◆ **DOCUMENT EXTRACT**
◇ ◇ ◇ ◇

Silk Hope, NC – The Chatham County Center of North Carolina Cooperative Extension will offer a workshop on Protecting and Enhancing Bat Populations to Help with Pest Control on the Farm from 7:00-9:30 pm on Monday August 3 at the Silk Hope Farm Heritage Center in Silk Hope, NC. The workshop will be taught by UNC-Greensboro biologist and bat expert Dr. Matina Kalcounis-Rueppell.
This will be a kid-friendly workshop so children ages 7 and up are encouraged to attend!
There are approximately 11 species of bats in the piedmont region of North Carolina and all of them eat insects, including mosquitoes and many important agricultural pests like corn earworms, stink bugs, cucumber beetles, planthoppers, and much more. Pest-control services provided by insect-eating bats in the United States likely save the U.S. agricultural industry at least $3 billion a year, and this is a conservative estimate. A large colony of big brown bats (Eptesicus fuscus) can eat 18 million corn rootworms each summer, while a single evening bat (Nycticeius humeralis) can consume over 20,000 insects annually.

◇ ◇ ◇ ◇

◆ **INFORMATION SHOWN**
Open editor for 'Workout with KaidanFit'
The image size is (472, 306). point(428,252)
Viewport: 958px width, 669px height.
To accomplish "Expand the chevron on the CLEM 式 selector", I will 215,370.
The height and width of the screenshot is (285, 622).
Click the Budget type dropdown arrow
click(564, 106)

◇ ◇ ◇ ◇

◆ **EXPLORE THE MATERIAL**
**a.** List every insect that the bat workshop announcement names.
**b.** Extend the bat workshop announcement by writing what comes next after its last sentence.

◆ **ANSWERS TO THE EXERCISE**
**a.** mosquitoes, corn earworms, stink bugs, cucumber beetles, planthoppers, corn rootworms

**b.**
AGENDA:
Bats in your Backyard: Biology, Ecology, and Relevance to Farmers and Agriculture
* Bats as fascinating mammals
* Resources that bats need for survival
* Bats as insect consumers in piedmont food webs
* Specific species on piedmont farms
* Ways to attract bats to your farm or garden
* Threats to piedmont bats
* What you can do for bat conservation
Q&A Session
On-Site Bat Observation Session with Bat Detectors
For a speaker bio and registration information, visit Cooperative Extension’s Growing Small Farms website at http://go.ncsu.edu/bat-
Advance registration is required by July 29.